TEXTO DO DOCUMENTO.
--------------------------------
4. O impacto no comércio global e a posição do Brasil
4.1. Reflexos econômicos e cláusulas sociais em tratados comerciais
A chancela da CIJ ao direito de greve possui repercussões práticas que ultrapassam o ambiente institucional da Corte de Haia ou do funcionamento dos organismos de controle da OIT em Genebra. No cenário do comércio global contemporâneo, a decisão fornece um sólido alicerce jurídico para a fiscalização de cláusulas laborais e sociais em tratados de livre comércio (p. ex. acordo da União Europeia X Mercosul). Agora, sindicatos e Estados podem acionar mecanismos de resolução de litígios comerciais contra nações que promovem o dumping social através do sufocamento legal ou da criminalização de greves nas suas cadeias globais de suprimento.
4.2. A posição estratégica do Brasil
O Brasil desempenhou um papel relevante e juridicamente emblemático neste imbróglio internacional. Historicamente, a ordem constitucional brasileira de 1988 já consagrava o direito de greve como um direito fundamental amplo no seu art. 9º. Contudo, o país vivia um paradoxo normativo: o Brasil nunca ratificou a Convenção 87 da OIT, devido ao fundamento histórico ao modelo de unicidade sindical herdado da era varguista e convalidado democraticamente no pacto político de 1988, o qual não exclui sua parcial contradição com o incensado princípio do pluralismo sindical exigido pela referida norma internacional.
Apesar da não ratificação da Convenção 87, a posição governamental revelou apoio político à tese provocada no âmbito do CIJ. Para tanto, sustentou que o direito de greve constitui uma garantia civilizatória mínima que vincula o conceito de trabalho digno. Agora, com a publicação do parecer da CIJ, a decisão torna-se obstáculo para que futuras reformas legislativas domésticas tentem relativizar ou esvaziar o direito de greve sob o pretexto de alinhamento com uma suposta flexibilização internacional.
5. Conclusão: Convergências, divergências e o futuro do tripartismo
O desfecho do parecer consultivo da CIJ explicita um mapa complexo de convergências e divergências que ditarão os rumos do Direito Internacional do Trabalho:
Convergências institucionais
- Há um consenso técnico e político definitivo de que o sistema de supervisão da OIT operou dentro das suas balizas constitucionais ao longo das últimas décadas. Desse modo, ficou juridicamente superado o argumento de que a ausência da palavra expressa "greve" equivaleria à proibição do direito. Assim, restou consolidado que a greve é legítima para a defesa de interesses socioeconômicos gerais, e não apenas para disputas estritas de contratos coletivos de trabalho.
--------------------------------
MATERIAL EXIBIDO.

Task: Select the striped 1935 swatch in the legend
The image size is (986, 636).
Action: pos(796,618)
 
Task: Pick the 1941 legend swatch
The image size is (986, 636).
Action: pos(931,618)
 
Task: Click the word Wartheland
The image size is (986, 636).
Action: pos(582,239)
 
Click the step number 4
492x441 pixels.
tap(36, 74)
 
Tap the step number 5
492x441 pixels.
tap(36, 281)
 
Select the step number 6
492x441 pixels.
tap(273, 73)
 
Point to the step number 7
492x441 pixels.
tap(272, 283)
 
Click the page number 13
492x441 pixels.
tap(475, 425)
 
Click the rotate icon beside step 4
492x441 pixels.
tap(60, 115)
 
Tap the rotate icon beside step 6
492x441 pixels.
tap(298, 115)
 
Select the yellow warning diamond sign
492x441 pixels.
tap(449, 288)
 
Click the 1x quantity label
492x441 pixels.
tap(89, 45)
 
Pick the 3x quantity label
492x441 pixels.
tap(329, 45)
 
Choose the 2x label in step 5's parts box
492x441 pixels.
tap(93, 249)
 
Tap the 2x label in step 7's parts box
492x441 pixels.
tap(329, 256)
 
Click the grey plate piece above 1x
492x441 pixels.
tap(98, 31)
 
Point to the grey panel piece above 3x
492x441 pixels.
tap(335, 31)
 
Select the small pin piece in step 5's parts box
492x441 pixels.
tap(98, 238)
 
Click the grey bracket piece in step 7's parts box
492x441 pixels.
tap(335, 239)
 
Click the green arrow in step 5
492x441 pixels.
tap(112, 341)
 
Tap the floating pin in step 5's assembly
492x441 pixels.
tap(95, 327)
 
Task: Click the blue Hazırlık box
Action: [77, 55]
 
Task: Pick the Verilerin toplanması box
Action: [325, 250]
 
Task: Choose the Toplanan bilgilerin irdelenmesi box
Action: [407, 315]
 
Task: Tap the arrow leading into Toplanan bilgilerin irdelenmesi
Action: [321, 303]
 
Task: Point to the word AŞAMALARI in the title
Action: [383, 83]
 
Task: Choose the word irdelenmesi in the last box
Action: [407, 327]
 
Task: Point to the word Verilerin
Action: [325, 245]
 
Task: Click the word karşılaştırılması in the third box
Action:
--------------------------------
TAREFAS PROPOSTAS.
**A)** De acordo com o texto sobre o direito de greve, por que o Brasil nunca ratificou a Convenção 87 da OIT? Explique em uma a três frases.
**B)** Transcreva do texto sobre o direito de greve o trecho que vai de "Apesar da não" até "suposta flexibilização internacional.".

RESPOSTAS ÀS TAREFAS.
**A)** O Brasil nunca ratificou a Convenção 87 por causa do modelo de unicidade sindical herdado da era varguista e convalidado democraticamente no pacto político de 1988. Esse modelo está em parcial contradição com o princípio do pluralismo sindical exigido pela convenção.

**B)**
Apesar da não ratificação da Convenção 87, a posição governamental revelou apoio político à tese provocada no âmbito do CIJ. Para tanto, sustentou que o direito de greve constitui uma garantia civilizatória mínima que vincula o conceito de trabalho digno. Agora, com a publicação do parecer da CIJ, a decisão torna-se obstáculo para que futuras reformas legislativas domésticas tentem relativizar ou esvaziar o direito de greve sob o pretexto de alinhamento com uma suposta flexibilização internacional.